Kaitannya dengan itu, Tomasoa secara khusus menjelaskan status 8 orang calon anggota Dewan Sarmi yang sementara mengajukan gugatan ke Pengadilan Tata Usaha Negara Jayapura dengan nomor perkara. 37/G/2019/PTU.Jpr tertanggal 30 Oktober 2019.
Pengajuan gugatan oleh 8 caleg Dewan Sarmi ini dikarenanakan merasa haknya dizolimi. Dimana dari 20 kursi, hanya 7 caleg yang terpilih sementara 13 kursi lainnya ditempati Non Papua.
“Konspirasi ini sudah tentu memicu banyak masalah yang muncul baik itu money politik juga natura politik “ungkapnya.
Sementara untuk masalah tindak pidana itu bukan ranah dari Pengadilan Tata Usaha Negara karena lembaga ini berwenang menangani hal-hal yang berkaitan dengan administrasi yang mempengaruhi perolehan suara da di dalam UU Nomor 37 tentang Administrasi Negara menjelaskan hal itu,” urainya.
Atas dasar itu, sehingga ke 8 anggota Dewan Sarmi ini masing-masing Daniel Wanemar, Mesak Dimomonmau, Idham, Albert Kiki Wenggi, Yan Numbre, Korneles M. Daufera, Agustina Wenggi dan Albert S. Niniwen mengajukan gugatan.
Mereka menduga KPU Kabupaten Sarmi dengan dalil bahwa lembaga ini mengambil suara dari masing-masing calon.
Tomasoa kemudian merincikan, Daniel yang memperoleh suara di ambil untuk Jupriati, Mesak A. Dimonau memiliki suara sah namun diambil oleh Cholisnatin.

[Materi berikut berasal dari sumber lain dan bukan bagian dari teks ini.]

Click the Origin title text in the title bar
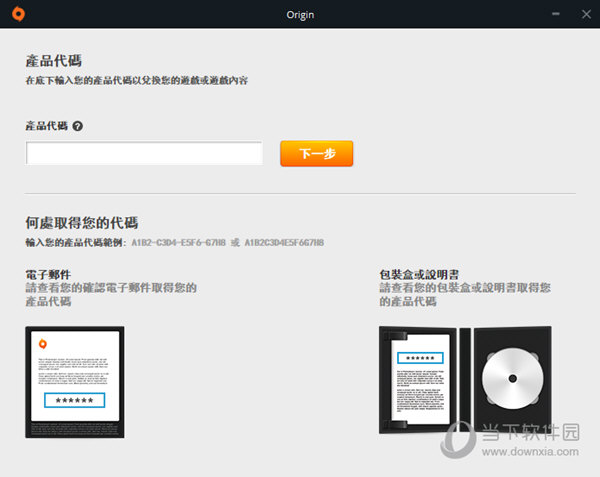 [x=299, y=13]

Kemudian, Idham yang memiliki suara sah namun diambil H.Taswin, Abert Kiki Wenggin suaranya diambil oleh Nurjanah, dan Yan Numbre memiliki perolehan suara sah namun diambil oleh Steffi Rudolf.
Begitu juga, suara sah Korneles M. Daufera juga diambil Aranus Maniwa, suara sah Agustina Wenggin diambil Nurdin dan suara Albert S. Niniwen suara diambil oleh Cornelius Palobo.

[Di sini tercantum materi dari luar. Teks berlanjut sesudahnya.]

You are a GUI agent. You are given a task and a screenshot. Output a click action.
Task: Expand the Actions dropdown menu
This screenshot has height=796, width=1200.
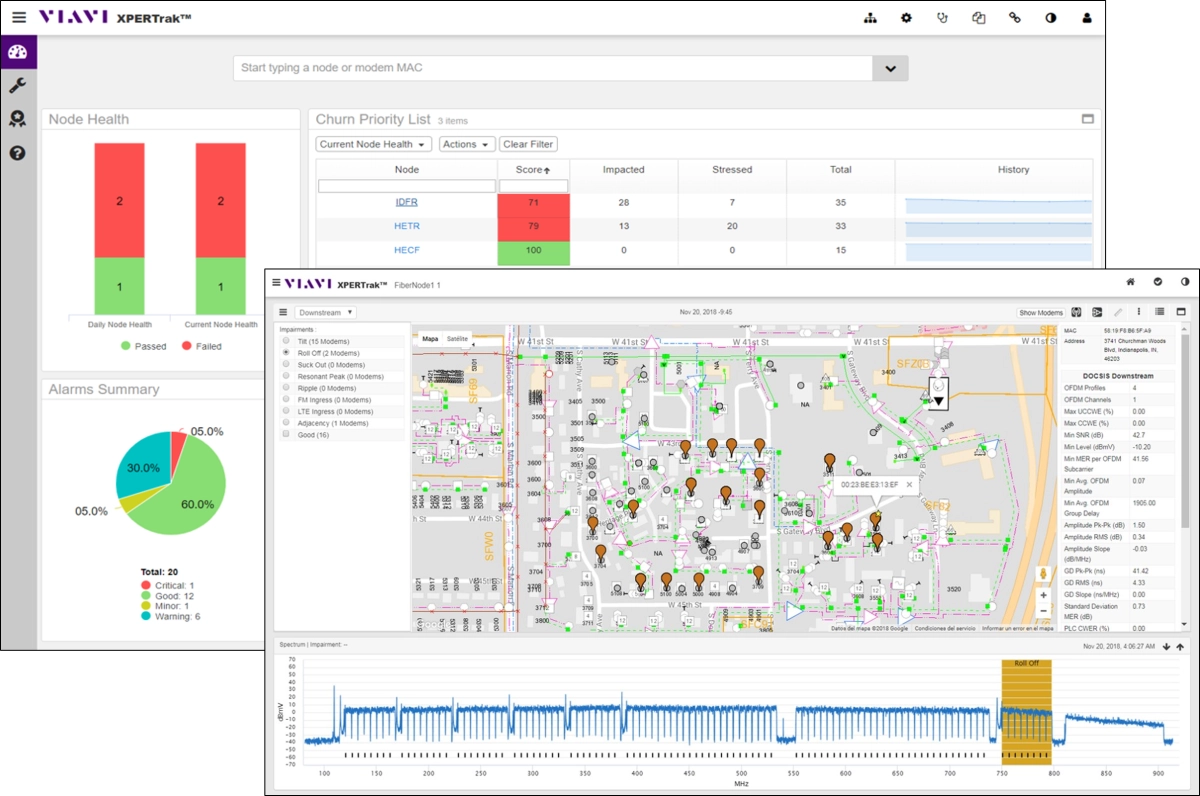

“Semua konspirasi ini dimainkan oleh KPU Kabupaten Sarmi berdasarkan C1 Plano sehingga kami selaku kuasa hukum meminta untuk dihadirkan di Pengadilan Tata Usaha Negara supaya menghilangkan image politik uang dan sebagainya,” imbuhnya.
Hendrik menambahkan, Bawaslu sebelumnya sudah menghukum KPU Sarmi. Dimana keputusan Bawaslu tersebut berkaitan dengan pelaporan salah satu dari ke 8 anggota Dewan yang mengajukan gugatan.
Dalam keputusan nomor. 02/LP/PL/ADM/Kab. Sarmi/33/14/5/2019 tanggal 17 Juni 2019, KPU Kabupaten Sarmi selaku terlapor terbukti secara sah dan meyakinkan melakukan pelanggaran tata cara prosedur atau mekanisme pada pelaksanaan perhitungan suara tanggal 14 April 2019.
Kemudian, Bawaslu juga memerintahkan KPU Provinsi Papua untuk memberikan peringatan tertulis kepada Ketua dan anggota KPU Kabupaten Sarmi.
“Olehnya itu, selaku kuasa hukum, kami juga telah mengajukan kepada Gubernur Provinsi Papua dengan surat nomor 018 perihal penundaan pelaksanaan pelantikan anggota DPRD kabupaten Sarmi tahun 2019 – 2024,” tukasnya.